Pierre e Willborn desabam contra o pavimento. Não só eles. Suas mochilas, repletas de moedas de cristal, ainda que presas às selas, também caem contra o solo. A mochila de Pierre ainda permanece fechada, mas a de Willborn se abre, derramando centenas, quiçá milhares de moedas azuladas na rua.
Willborn, percebendo a aproximação dos perseguidores, tanto guardas como transeuntes, se levanta rapidamente e, notando que sua mochila se abrira, espalhando o conteúdo pela rua, pega a mochila de Pierre e corre na direção de um beco localizado na calçada da Mill, no lado sul da rua.
Pierre, deitado no chão e ainda um pouco atordoado, percebe a fuga de Willborn, levando sua mochila. O assaltante tenta balbuciar algumas palavras para o seu comparsa: —_Will... espere...
Como Willborn acaba por desaparecer através do beco, levando sua mochila, Pierre tenta se levantar, mas sente um objeto pontiagudo e frio pressionando sua garganta e um peso sobre seu peito, como se alguém apoiasse o pé sobre ele.
—_Na, na, ni, na, não... tsc, tsc... quietinho aí no chão.
Pierre olha para cima e para frente e vê uma bela e jovem guerreira de pé, apoiando a bota direta sobre seu peito e forçando a ponta de um florete contra sua garganta.
Pierre, apesar da situação, ainda consegue brincar, ao observar, deitado no chão, as pernas torneadas da jovem, cujas formas se deixam mostrar através de uma apertada calça de veludo: —_Bem, pelo menos a vista daqui é interessante...
—_Engraçadinho... Responde a jovem, demonstrando até se divertir com a espécie de galanteio de Pierre. Mas depois continua, em um tom um pouco mais sério: —_Para onde você vai, não sei se manterá esse senso de humor... Neste instante a jovem parece reconhecer seu prisioneiro: —_N-não p-pode ser... Pierre...
Pierre, deitado, ainda não consegue observar detalhadamente o rosto da jovem, devido também à claridade do céu por detrás de sua captora, Reconhece então a voz. Cerra os olhos um pouco e consegue divisar as feições da guerreira: —_T-Turvy...

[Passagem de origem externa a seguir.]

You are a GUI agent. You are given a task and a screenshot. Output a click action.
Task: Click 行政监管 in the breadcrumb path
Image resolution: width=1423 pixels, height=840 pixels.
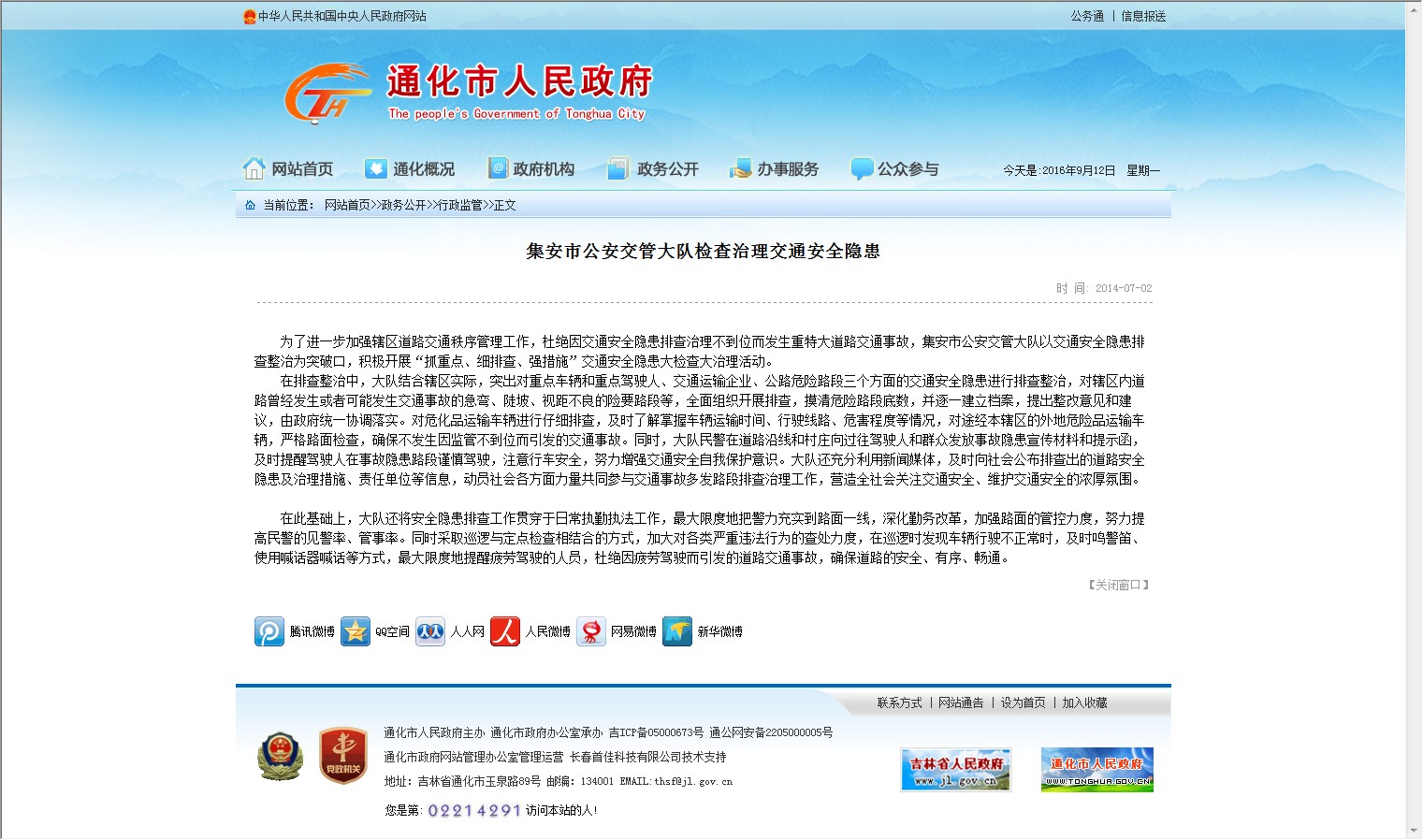pyautogui.click(x=460, y=205)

Ao lado do casal, outra jovem, idêntica à que mantém Pierre cativo, tenta acalmar os cavalos assustados com os campos de energia, segurando suas rédeas e acariciando seus pescoços: —_Oooou... calma cavalinhos, calma... não tenham medo... Na medida em que os campos de energia perdem força, os animais se acalmam.
—_T-Topsy... Balbucia Pierre, após conseguir direcionar o olhar para o lado, apesar da presença da ponta do florete de Turvy, pressionando sua garganta. —_F-foi você quem gerou esses campos de energia?
—_Pierre??? Surpreende-se Topsy. —_M-mas o que você...
Pierre então suplica a Turvy: —_Turvy... ajude-me, deixe-me ir, por favor...
A jovem se perturba com a súplica e não sabe o que responder: —_E-eu...
Mas não há mais tempo algum. Uma multidão composta de soldados, transeuntes e mesmo um destacamento montado de guardas do Portão Norte, que se somaram aos perseguidores, chega ao local, cercando as duas guerreiras e Pierre, que permanece deitado, sob a ponta do florete de Turvy.
—_Muito bem, moças!!! Diz um sargento corpulento. —_Podem deixar que nós cuidamos dele, a partir de agora.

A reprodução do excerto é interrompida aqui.